Go through the listing below and return each line that includes "fenêtre".
-*-
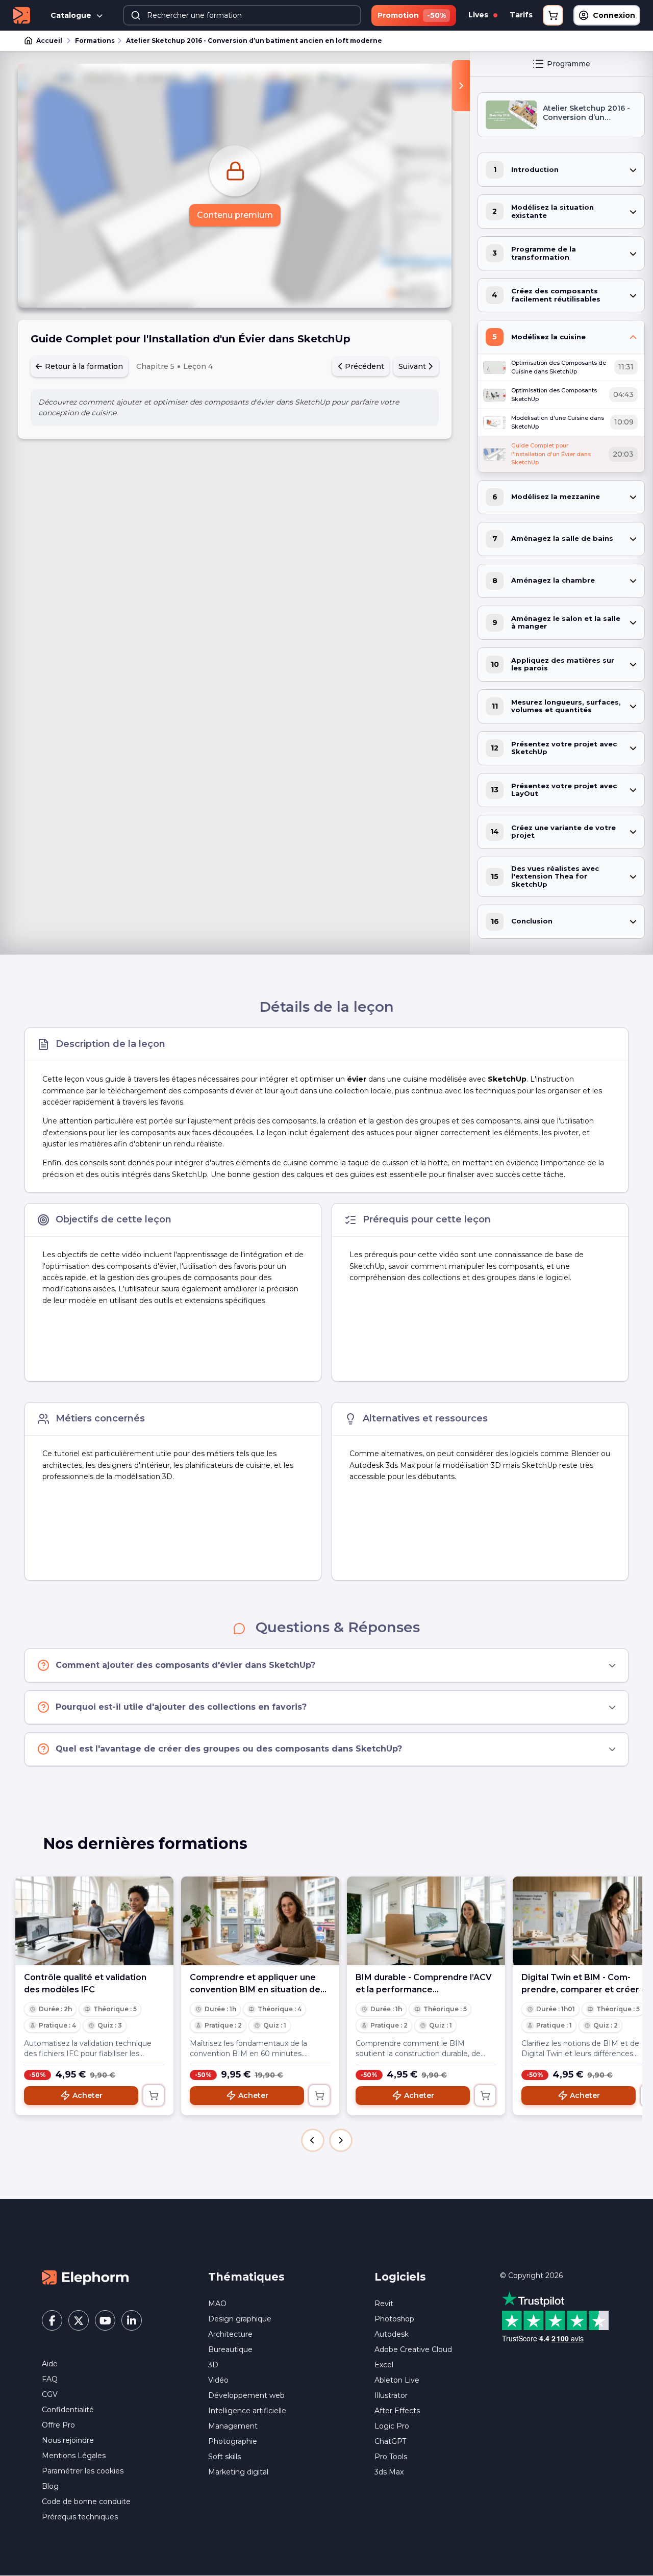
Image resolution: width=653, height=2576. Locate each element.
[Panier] (553, 15)
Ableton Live (396, 2380)
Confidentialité (68, 2409)
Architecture (230, 2334)
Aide (50, 2363)
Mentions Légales (74, 2455)
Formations (95, 40)
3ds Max (389, 2472)
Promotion (412, 15)
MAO (217, 2303)
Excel (383, 2364)
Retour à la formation (83, 366)
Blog (50, 2486)
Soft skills (224, 2456)
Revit (383, 2303)
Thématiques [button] (246, 2276)
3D (213, 2364)
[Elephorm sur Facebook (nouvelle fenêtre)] (52, 2320)
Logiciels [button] (400, 2276)
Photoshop (394, 2318)
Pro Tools (390, 2456)
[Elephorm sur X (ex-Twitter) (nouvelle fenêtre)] (78, 2320)
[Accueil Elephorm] (85, 2277)
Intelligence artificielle (247, 2410)
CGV (50, 2394)
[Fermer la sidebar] (461, 85)
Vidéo (218, 2380)
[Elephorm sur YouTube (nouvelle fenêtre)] (105, 2320)
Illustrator (391, 2395)
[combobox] (242, 15)
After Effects (397, 2410)
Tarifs (521, 14)
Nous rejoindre (68, 2440)
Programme (568, 63)
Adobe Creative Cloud (413, 2349)
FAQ (50, 2379)
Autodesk (391, 2334)
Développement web (246, 2395)
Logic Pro (391, 2426)
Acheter (87, 2095)
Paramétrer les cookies (82, 2470)
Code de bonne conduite (86, 2501)
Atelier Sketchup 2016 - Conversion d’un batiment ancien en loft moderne (254, 40)
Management (233, 2426)
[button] (313, 2140)
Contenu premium (235, 215)
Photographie (232, 2441)
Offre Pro (58, 2425)
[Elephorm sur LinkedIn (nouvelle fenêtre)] (131, 2320)
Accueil (49, 40)
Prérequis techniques (80, 2516)
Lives (479, 14)
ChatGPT (390, 2441)
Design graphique (239, 2318)
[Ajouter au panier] (153, 2095)
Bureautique (230, 2349)
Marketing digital (238, 2472)
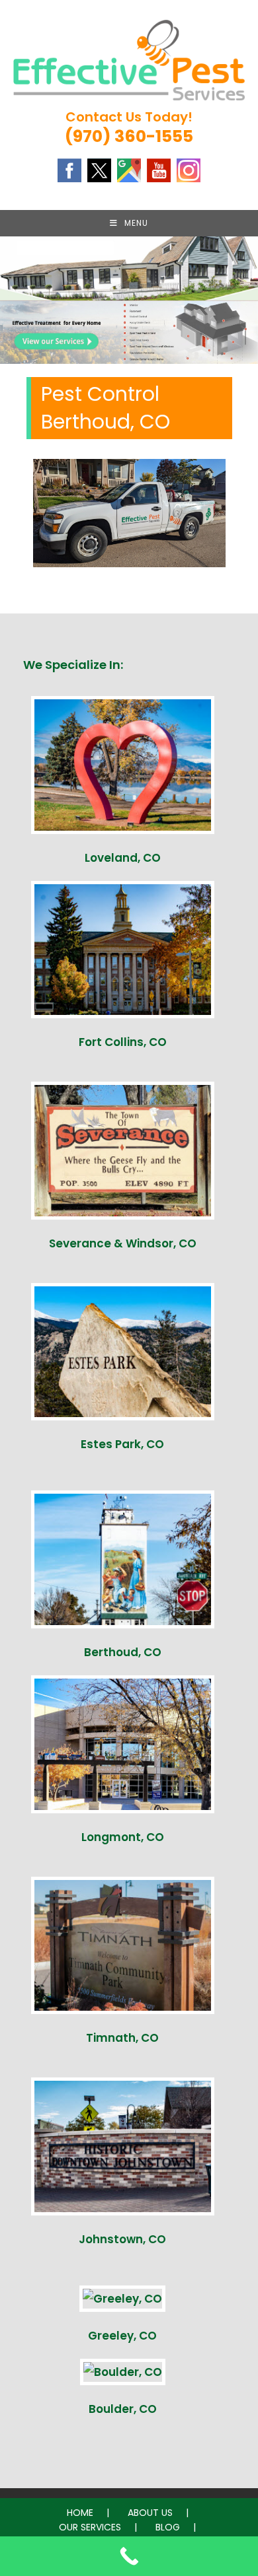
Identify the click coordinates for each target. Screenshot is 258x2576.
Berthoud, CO (122, 1652)
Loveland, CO (123, 858)
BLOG (167, 2527)
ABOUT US (150, 2512)
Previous (16, 329)
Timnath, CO (122, 2038)
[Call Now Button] (129, 2556)
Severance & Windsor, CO (122, 1243)
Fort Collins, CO (123, 1042)
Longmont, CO (122, 1837)
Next (241, 329)
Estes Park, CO (122, 1444)
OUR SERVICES (90, 2527)
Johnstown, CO (122, 2239)
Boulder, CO (123, 2409)
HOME (80, 2512)
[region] (129, 332)
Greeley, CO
-*-
SOLUTION TO THE EXERCISE
[Elephorm sur Facebook (nouvelle fenêtre)] (52, 2320)
[Elephorm sur X (ex-Twitter) (nouvelle fenêtre)] (78, 2320)
[Elephorm sur YouTube (nouvelle fenêtre)] (105, 2320)
[Elephorm sur LinkedIn (nouvelle fenêtre)] (131, 2320)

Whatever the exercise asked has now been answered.